Industry Insiders

Motorsports Continues To Change For The Better

Stories Of People Who Make A Living In Motorsports


BY ROGER PENSKE
Guest Columnist

Roger Penske owns teams that compete in NASCAR, the Indy Racing League and the American Le Mans Series.

A Driver: Penske was a world-class road racer before becoming a team owner.


It seems like a long time ago that I began my involvement in auto racing in 1958, and the one constant through all those years has been change. There have been great changes in almost every aspect of motorsports, and we’ll continue to see change and evolution in the years to come.

 When I look at Indy cars, I believe over the next five years we will see one open-wheel series. It appears that the Champ Car group is primarily looking outside the U.S. for its support, while the IndyCar Series remains anchored by the Indianapolis 500. It will be critical to continue to build a relationship with core tracks, and I think the IndyCar Series is doing that.

We’ll have one series, with a mix of perhaps 60/40 with ovals and road courses. I think it’s important that ovals remain the majority. Because we are using the same cars on both ovals and road courses — and because we’re using common chassis, engines, and so forth — our costs have been brought to sustainable levels. I also see Indy-car racing partnering with sports cars on race weekends to build and cross-pollinate both fan bases.

 Speaking of sports cars, we’ll continue to see a strong connection with automotive brands and their customers. Today, we’re seeing a strong push, by both manufacturers and dealers, for experiential connections with customers. It isn’t simply an automobile, it’s an experience. And the connection grows ever stronger when customers can attend a sports-car event and watch their brand — be it Porsche or Audi or whatever — on the track. That will remain strong in the years to come, and it’s an important component for sports-car racing.

 We’ll continue to see more standardized components in NASCAR racing, following the advent of the Car of Tomorrow. A lot of people might not like the COT, but from a cost perspective NASCAR hit it right in the bulls-eye. We can probably reduce the number of cars required for two drivers to run the series from 45 to 20, greatly reducing expenses.

The management of technology and its related costs will be one of the front-burner issues for our sport.

 One significant change that is coming, I think, is that NASCAR will limit the participation of Cup drivers in the Busch events. This series is meant to be a development series, and it’s growing more difficult to bring young drivers up if they’re racing against the Cup guys.

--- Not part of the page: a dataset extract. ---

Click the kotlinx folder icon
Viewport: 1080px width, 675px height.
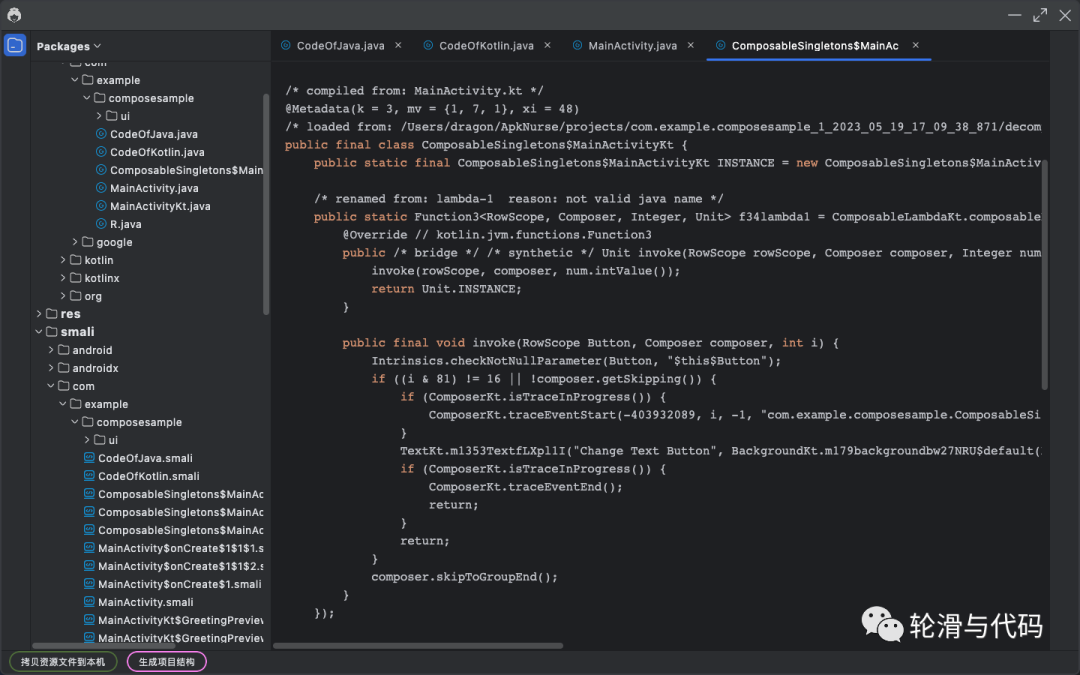pyautogui.click(x=76, y=278)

 The Chase for the Championship is terrific, and I don’t feel NASCAR needs to change it from the current form. I think you’ll see NASCAR racing in New York, because it needs to be in that market. And we’ll likely see discussions very soon on how to limit the number of races. It’s very hard on the people working in NASCAR because they’re away from home so much. Perhaps we’ll visit some markets only every other year, for example.

 We will continue to see an emphasis on safety in our sport. That’s been perhaps the most significant evolution I’ve seen during my career. We have now realized that the human body can withstand 50 or 60 G’s of impact if supported properly. Tony George, as well as NASCAR, should get great applause for the development of soft-wall technology.

I’m a big supporter of auto racing. I’ve built my entire business around it. Many of us have. I’ve always been very positive about auto racing. The sport is very clean, and that’s one of the most important factors behind the growth of the sport. We simply haven’t had much scandal, and that’s because the people involved in racing are very much on the up-and-up. They are honest. The best police, the best inspectors, are the competitors, and I’m proud of that.

To see what Bill France was able to do, what Tony George has been able to do, to see teams such as Hendrick and Gibbs come into the sport and succeed is a source of great pride in our sport.

That’s the great thing: racing has always been about effort, energy and people. The rest of the things — the cars and pieces and parts — you’ll have if you have quality people.

Auto racing has been a very important part of my life, and it has brought me great joy and satisfaction. That’s probably true for most of us in this sport; racing is an integral part of our lives, something that excites and sustains us. That isn’t going to change anytime soon. The future looks very promising, and that’s encouraging to all of us who love auto racing.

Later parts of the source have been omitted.